Given task ▸ Turn the part of the records that begins with the line containing "At what coordinates" and runs through the end of the records into a JSON list of strings, one string per line, with blank lines dropped. Leave the pictures out of the answer.

Extracted data entries ▸
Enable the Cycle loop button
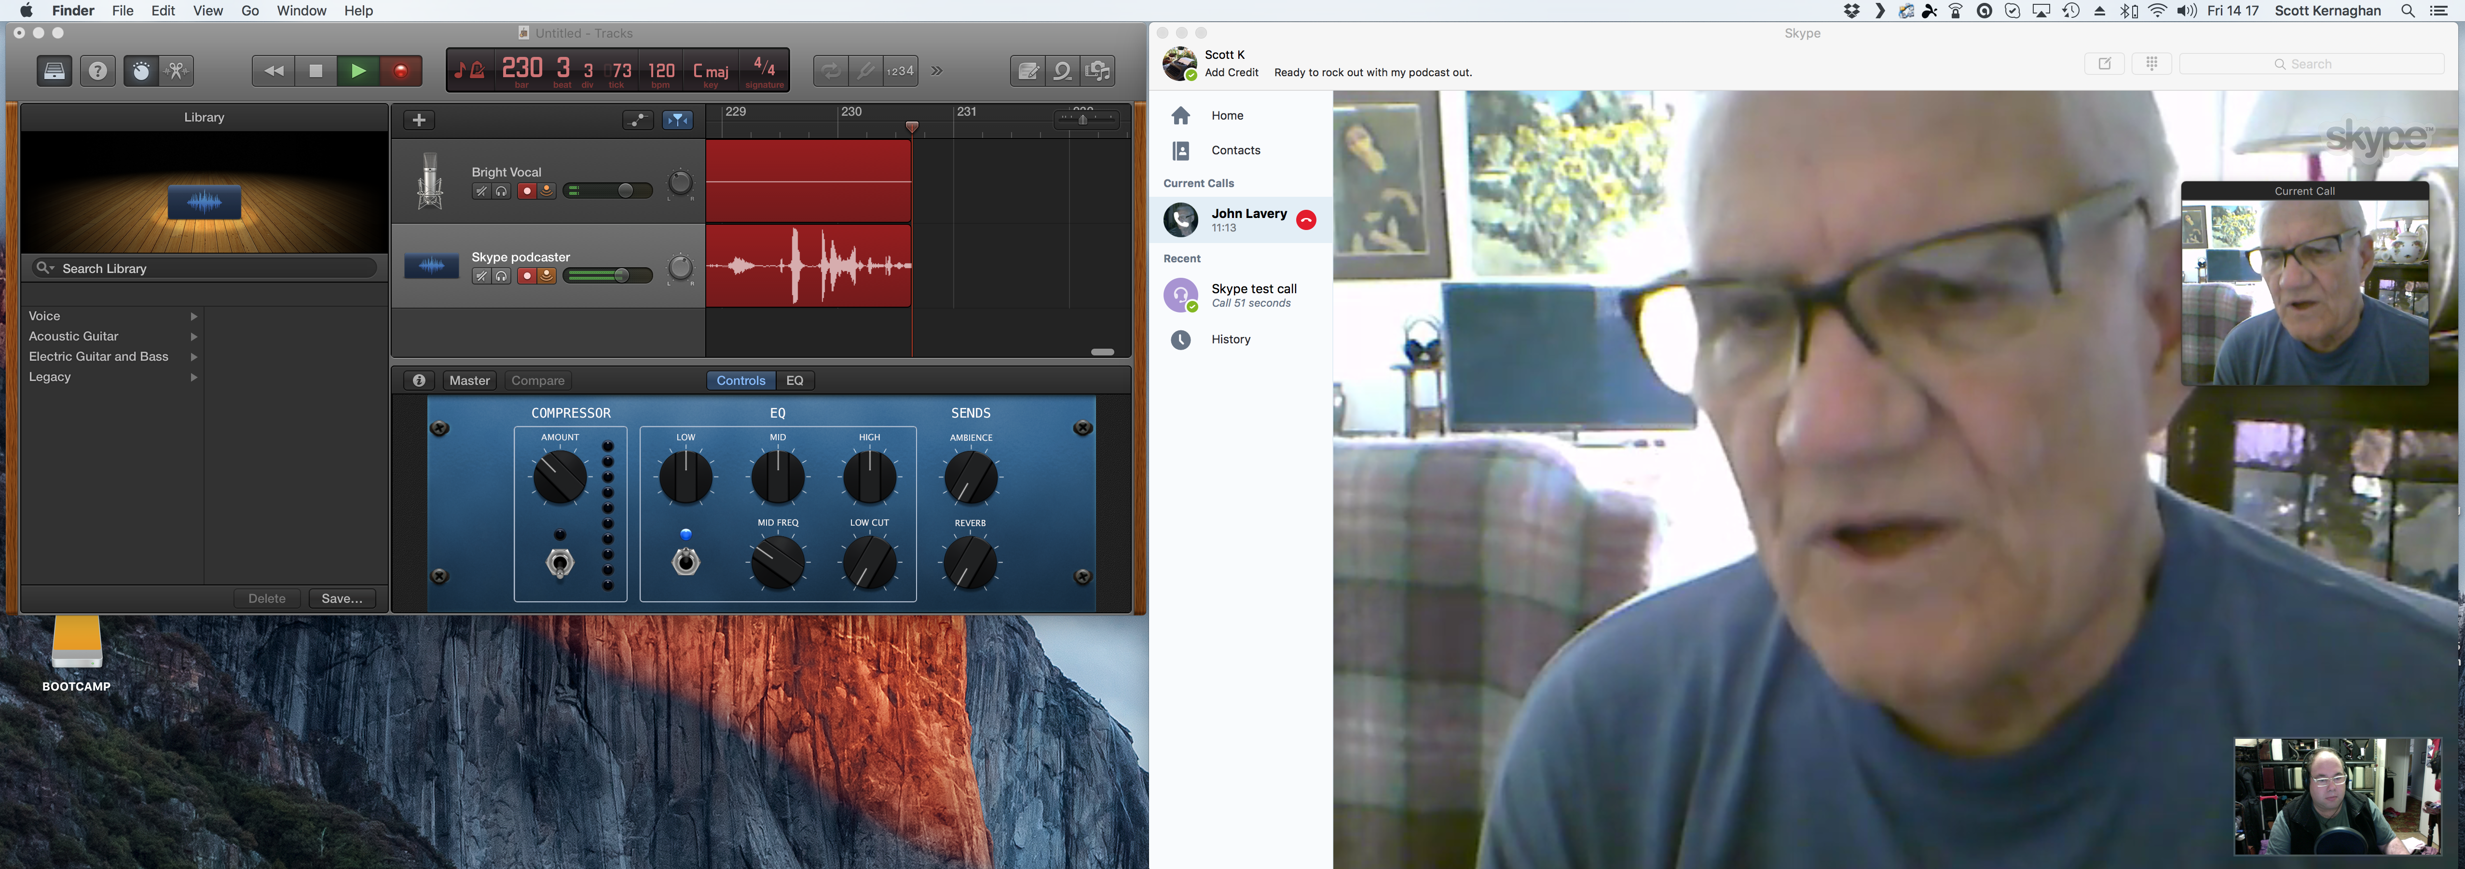The image size is (2465, 869). point(830,71)
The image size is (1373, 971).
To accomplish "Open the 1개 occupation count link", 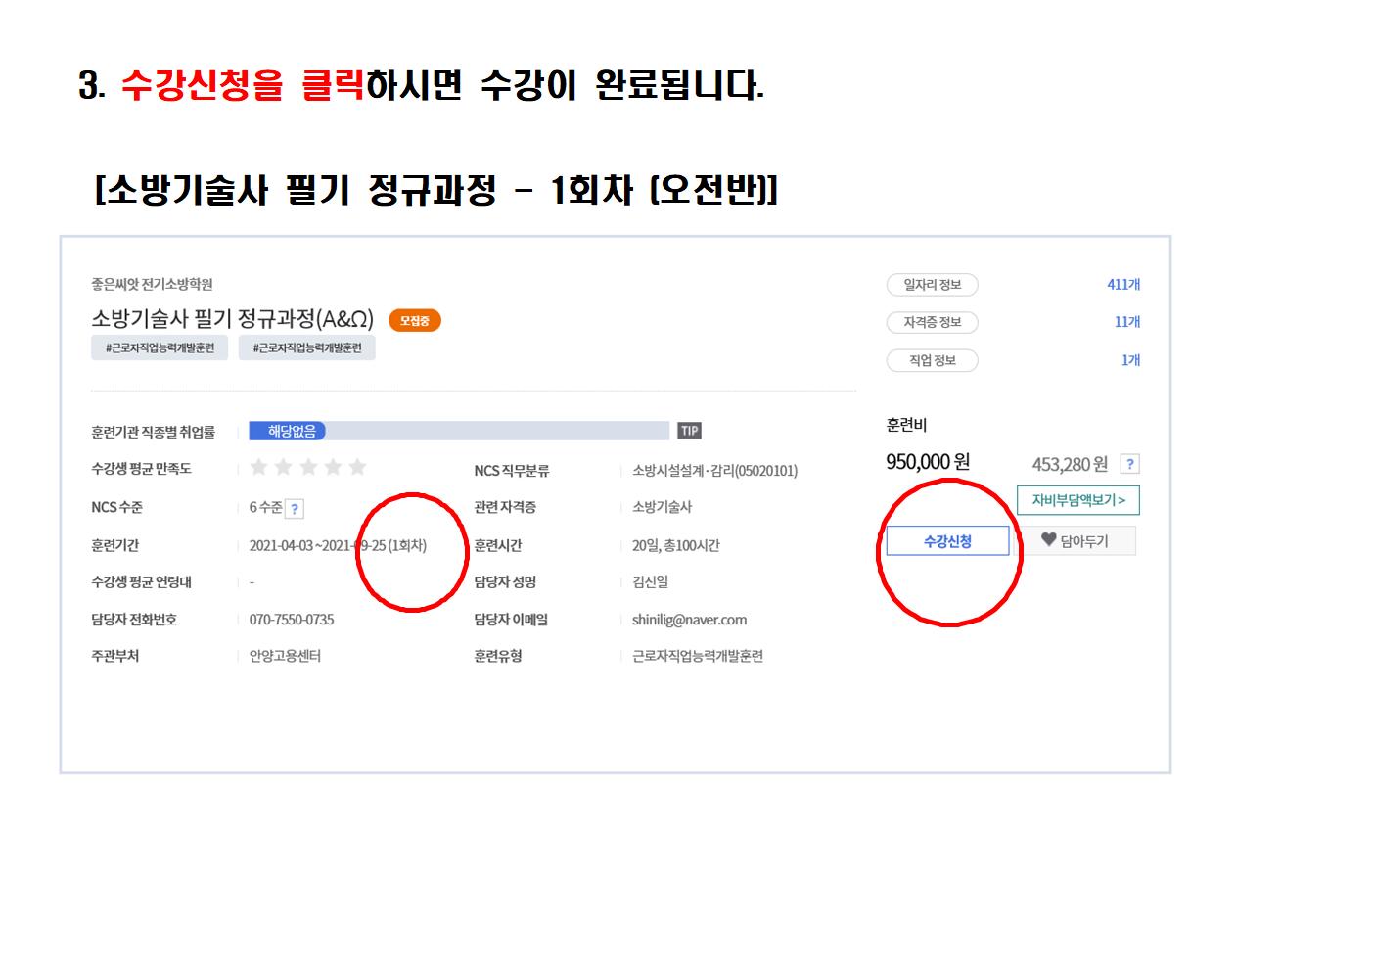I will [1131, 360].
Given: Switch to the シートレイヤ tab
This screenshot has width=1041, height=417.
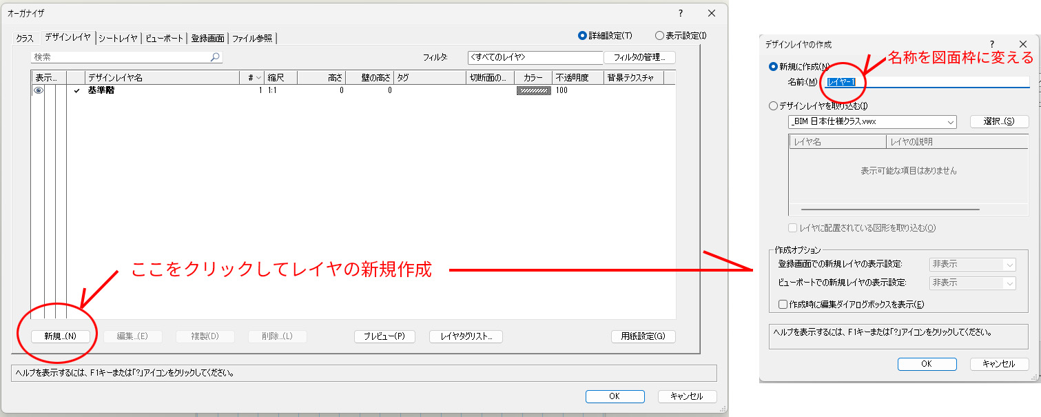Looking at the screenshot, I should pos(118,39).
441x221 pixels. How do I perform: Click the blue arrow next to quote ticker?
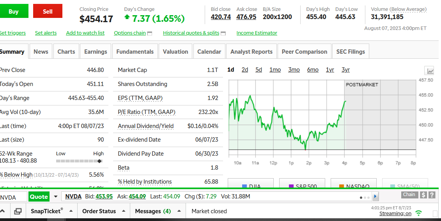point(375,197)
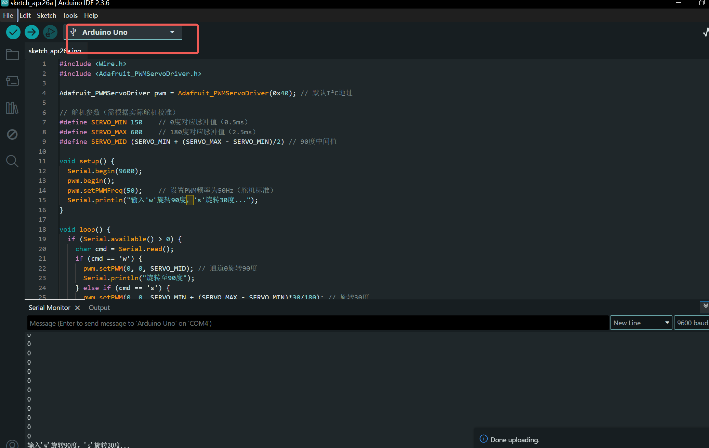The width and height of the screenshot is (709, 448).
Task: Click the serial message input field
Action: (x=317, y=323)
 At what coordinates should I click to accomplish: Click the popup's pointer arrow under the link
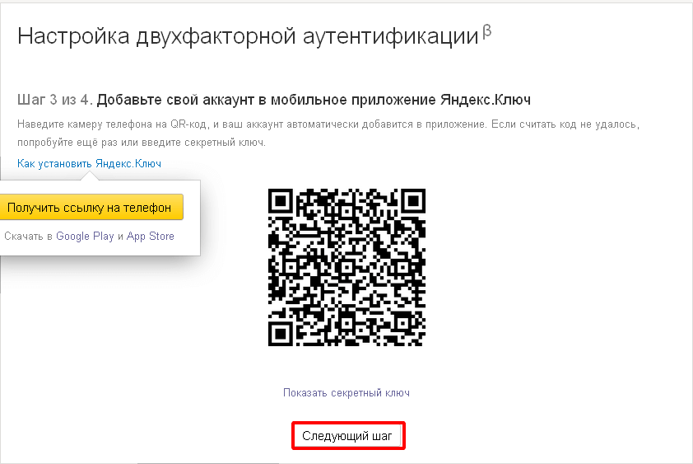coord(90,176)
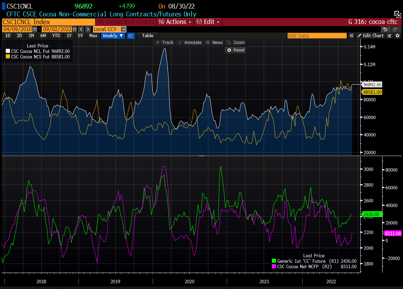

Final result ▸
[
  " At what coordinates should I click to accomplish: Click the popup's pointer arrow under the link",
  "coord(90,176)"
]